In previous years, the NSF has been forced to charter Russian icebreakers for this task. Multiple U.S. Antarctic stations are dependent on the shipments to McMurdo for resupply.

The panel asked him about the status of the Star's disabled sister ship Polar Sea; he said that "we have pulled the Polar Sea out of the water to do a material assessment on the ship," with a report due this summer to provide "a floor- maybe not a ceiling, but a floor" for the cost of her reactivation. But he suggested that the prospects for her reuse are limited. "Let's be honest, how many more years can you get out of a 40 year old ship, and for how much," he said, emphasizing that it would come down to a business decision. If she is to be reactivated, he said that it would require "some top line relief," meaning additional funding.

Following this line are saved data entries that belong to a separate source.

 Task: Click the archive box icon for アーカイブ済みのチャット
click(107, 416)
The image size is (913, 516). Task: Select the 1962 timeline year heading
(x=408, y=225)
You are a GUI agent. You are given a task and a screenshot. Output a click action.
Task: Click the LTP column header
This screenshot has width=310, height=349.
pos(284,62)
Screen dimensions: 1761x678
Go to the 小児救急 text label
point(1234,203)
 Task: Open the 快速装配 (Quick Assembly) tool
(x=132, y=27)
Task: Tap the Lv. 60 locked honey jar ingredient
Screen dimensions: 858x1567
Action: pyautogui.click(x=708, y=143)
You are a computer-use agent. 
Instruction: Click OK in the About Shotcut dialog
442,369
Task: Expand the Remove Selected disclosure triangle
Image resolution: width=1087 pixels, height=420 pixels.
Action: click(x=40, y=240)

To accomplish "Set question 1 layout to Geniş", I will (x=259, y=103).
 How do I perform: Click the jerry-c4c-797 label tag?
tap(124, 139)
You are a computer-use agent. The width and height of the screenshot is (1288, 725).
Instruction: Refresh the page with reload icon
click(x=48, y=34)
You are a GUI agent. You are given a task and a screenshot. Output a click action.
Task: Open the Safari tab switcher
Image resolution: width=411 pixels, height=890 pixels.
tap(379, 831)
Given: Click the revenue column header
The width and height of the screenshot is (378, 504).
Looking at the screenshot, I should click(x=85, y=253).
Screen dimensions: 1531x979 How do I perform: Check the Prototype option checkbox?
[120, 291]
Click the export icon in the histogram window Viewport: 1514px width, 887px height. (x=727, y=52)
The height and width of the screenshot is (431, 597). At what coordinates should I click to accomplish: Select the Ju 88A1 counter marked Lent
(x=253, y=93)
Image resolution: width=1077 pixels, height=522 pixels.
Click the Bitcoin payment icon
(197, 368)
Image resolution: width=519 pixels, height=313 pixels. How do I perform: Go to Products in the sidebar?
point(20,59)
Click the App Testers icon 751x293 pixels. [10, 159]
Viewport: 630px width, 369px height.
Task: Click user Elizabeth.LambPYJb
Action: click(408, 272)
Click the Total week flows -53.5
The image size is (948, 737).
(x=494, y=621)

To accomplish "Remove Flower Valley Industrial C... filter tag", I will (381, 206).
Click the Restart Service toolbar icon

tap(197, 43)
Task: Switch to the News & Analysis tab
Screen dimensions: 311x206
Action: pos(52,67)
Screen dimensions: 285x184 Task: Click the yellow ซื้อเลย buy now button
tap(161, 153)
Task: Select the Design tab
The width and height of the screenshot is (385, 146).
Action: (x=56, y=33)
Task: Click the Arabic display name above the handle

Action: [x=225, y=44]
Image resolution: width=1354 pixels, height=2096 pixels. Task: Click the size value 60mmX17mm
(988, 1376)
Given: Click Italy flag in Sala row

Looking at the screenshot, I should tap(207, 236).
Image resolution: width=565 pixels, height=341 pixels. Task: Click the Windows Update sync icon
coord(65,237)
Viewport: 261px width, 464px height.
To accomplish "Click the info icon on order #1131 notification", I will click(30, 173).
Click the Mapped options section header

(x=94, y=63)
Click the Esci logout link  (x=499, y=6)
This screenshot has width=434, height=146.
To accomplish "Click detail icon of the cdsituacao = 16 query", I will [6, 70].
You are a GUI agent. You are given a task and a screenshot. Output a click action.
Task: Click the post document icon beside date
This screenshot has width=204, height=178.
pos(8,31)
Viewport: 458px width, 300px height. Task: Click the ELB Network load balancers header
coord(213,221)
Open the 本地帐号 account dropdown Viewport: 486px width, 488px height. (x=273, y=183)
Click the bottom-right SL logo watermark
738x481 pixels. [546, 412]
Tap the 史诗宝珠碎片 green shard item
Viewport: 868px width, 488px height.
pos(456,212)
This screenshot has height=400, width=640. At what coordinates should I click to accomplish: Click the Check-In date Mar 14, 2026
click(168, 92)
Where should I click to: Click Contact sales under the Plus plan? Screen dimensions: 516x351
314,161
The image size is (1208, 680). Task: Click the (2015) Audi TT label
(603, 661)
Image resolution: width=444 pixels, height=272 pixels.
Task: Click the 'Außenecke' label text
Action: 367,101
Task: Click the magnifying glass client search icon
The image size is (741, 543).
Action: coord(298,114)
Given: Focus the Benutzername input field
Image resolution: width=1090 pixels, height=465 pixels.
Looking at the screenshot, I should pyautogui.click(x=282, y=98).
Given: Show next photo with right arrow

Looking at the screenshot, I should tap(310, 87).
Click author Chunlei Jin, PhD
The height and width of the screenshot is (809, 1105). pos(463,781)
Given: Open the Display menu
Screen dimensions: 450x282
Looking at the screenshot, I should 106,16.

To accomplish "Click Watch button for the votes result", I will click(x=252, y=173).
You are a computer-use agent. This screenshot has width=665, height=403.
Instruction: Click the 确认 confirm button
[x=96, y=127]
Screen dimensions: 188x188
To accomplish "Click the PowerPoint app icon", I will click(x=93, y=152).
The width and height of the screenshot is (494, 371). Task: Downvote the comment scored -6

All present spoke in defense of the Jones Act, America's cabotage law. Admiral Zukunft emphasized the quality of new LNG-fueled container ships being built for TOTE by American yard General Dynamics NASSCO, and said that that capacity would be lost without the Jones Act. “If you take the Jones act away, the first thing that goes away is these shipyards, and what goes behind that are the mariners . . . If we don't have a U.S. fleet, if we don't have U.S. shipyards to constitute that fleet, as we look at how did the United states prevail in wars past, it really began with our industrial base . . . I am concerned that any repeal of [the Jones Act] would really cut at the heart of that industrial base."

He added that port state control inspections show that "every day we detain 2-3 ships that arrive in the United States" for deficiencies, even though foreign flag states "uphold that they are [compliant]." For safety and security, he said, "no one does it better than the United States."

Maritime Administrator Chip Jaenichen estimated upwards of 40 ships being built in the U.S. now, creating 110,000 jobs and sustaining a $36 billion industry. "Without the Jones Act, those builds don't happen," he said. "Without that commercial shipbuilding and that industrial base, it will have an impact on the taxpayer," increasing the cost of vessels acquired for NOAA, the USCG, the Navy and the Corps of Engineers.

Ranking member Rep. John Garamendi (D-CA) concurred with Rep. Hunter's call for more acquisition, maintenance and operating funding for the USCG. He also suggested the full restoration of the monetized food aid program Food for Peace, under which American agricultural products are provided to NGOs at no cost or low cost, then shipped aboard U.S.-flagged vessels and resold in nations afflicted by famine or natural disaster.

The Obama administration negotiated a partial reallocation of Food for Peace funds starting in FY2014; Jaenichen said that the resultant drop in U.S.-flag shipments had cost the American merchant fleet about four to six ships, primarily bulkers.

But beyond the loss of the U.S.-flagged vessels themselves, he is concerned that if the domestic fleet should shrink by another four to six ships, the number of working American merchant mariners would be at a critical level – below the number required in the event of national emergency.

Food for Peace is controversial; USAID says that the $1.5 billion program, known as Title II, is 20-30 percent more expensive than funding local food purchases in the affected countries; critics, including former USAID administrator Andrew S. Natsios, also allege that the long global supply chain means delivery may arrive too late for emergency famine relief.

The industry association American Maritime Congress has long defended Title II. “By purchasing U.S. grown commodities and shipping the cargo on U.S.-flag vessels, we are able to accomplish the goals of providing stable food supplies for developing countries while also benefiting our own economy and ensuring the seafarer and ship base necessary for our national and homeland security,” the AMC says.